*** Opening Data records ***
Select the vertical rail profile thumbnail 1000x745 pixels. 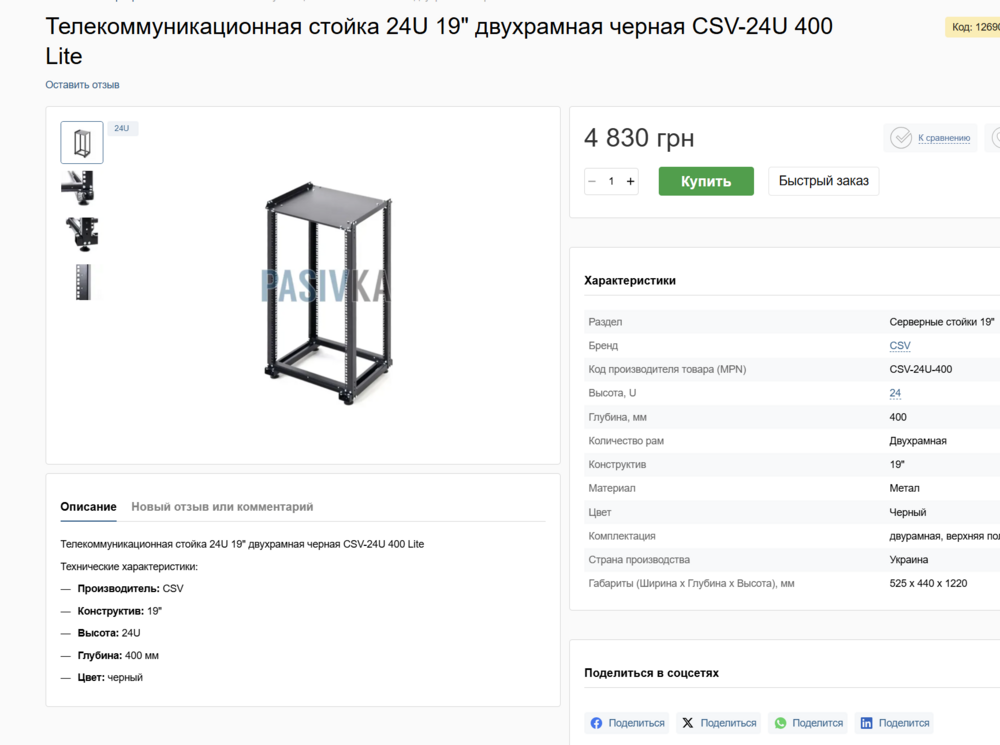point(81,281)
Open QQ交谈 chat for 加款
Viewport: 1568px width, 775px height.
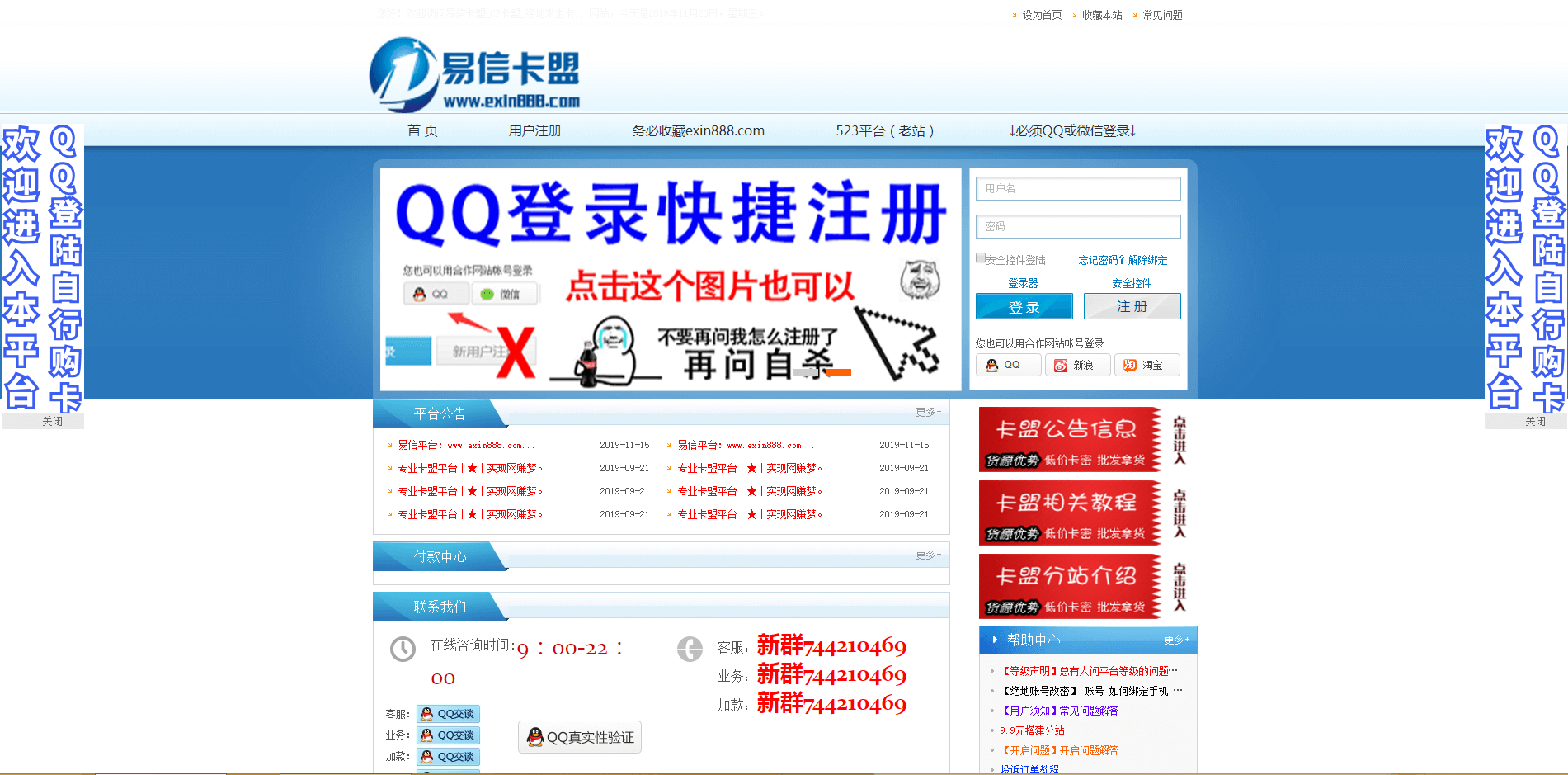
*** Closing Data records ***
*** Opening Data records ***
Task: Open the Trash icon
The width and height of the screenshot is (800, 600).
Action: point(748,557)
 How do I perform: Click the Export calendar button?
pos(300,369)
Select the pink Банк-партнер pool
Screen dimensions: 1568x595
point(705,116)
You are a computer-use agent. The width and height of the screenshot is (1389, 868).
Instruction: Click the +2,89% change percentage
*** Closing Data records ***
*** Opening Data records ***
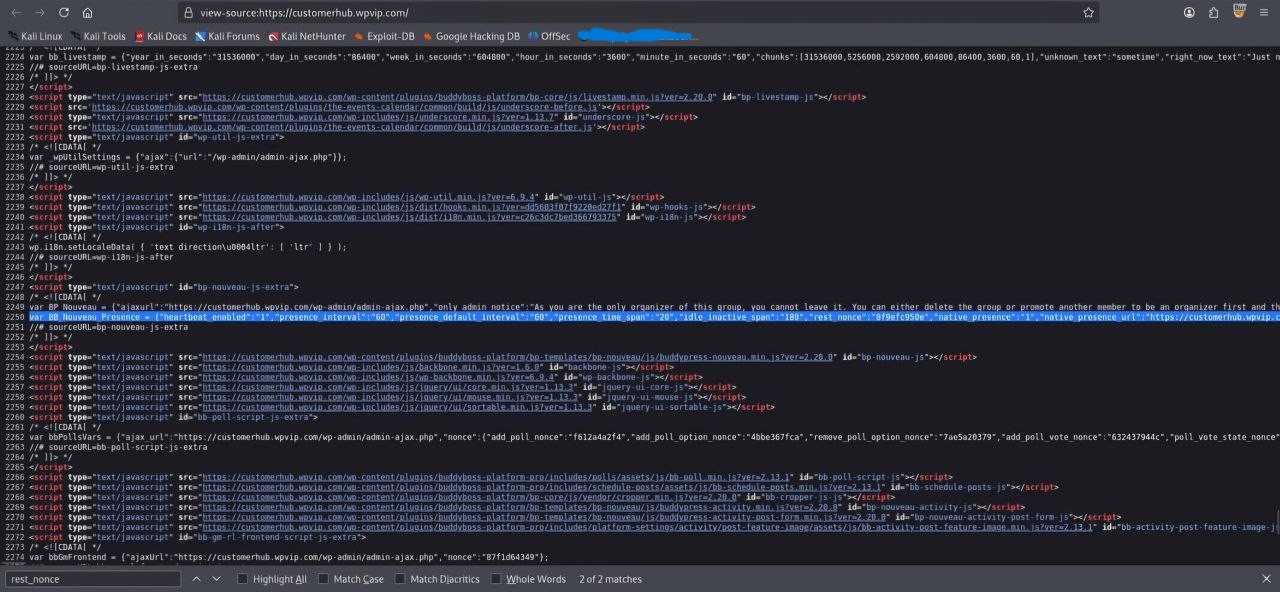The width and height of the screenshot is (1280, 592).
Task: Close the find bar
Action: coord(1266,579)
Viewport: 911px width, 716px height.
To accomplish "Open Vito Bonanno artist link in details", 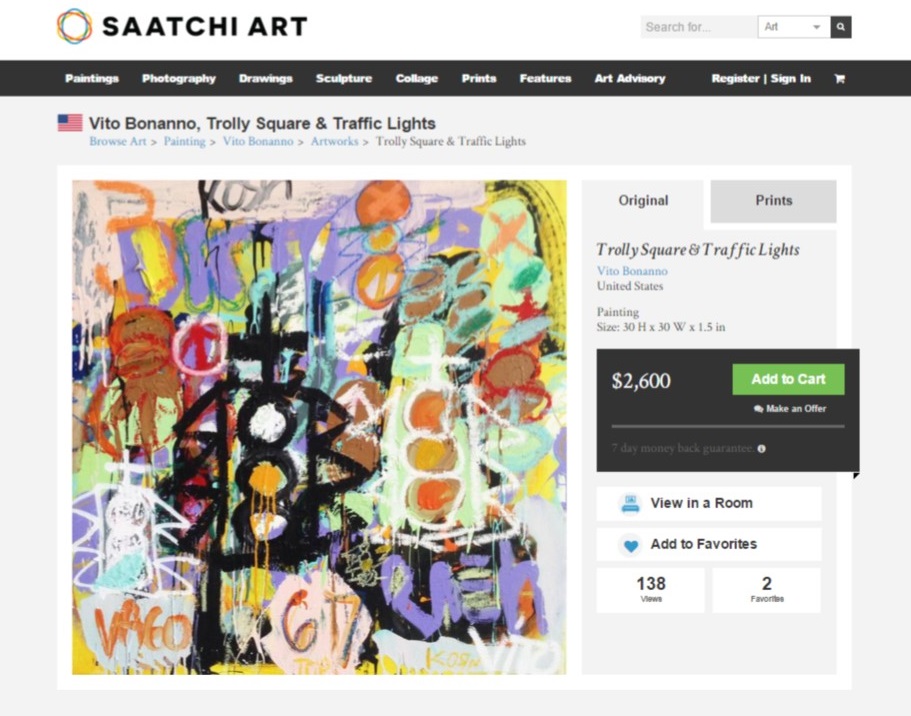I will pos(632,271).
*** Closing Data records ***
## Instructions to follow:
The expected answer is a copy of every line in the entries that holds the word "Viewport".

## Exercise response:
Viewport: 1568px width, 775px height.
Viewport: 911px width, 716px height.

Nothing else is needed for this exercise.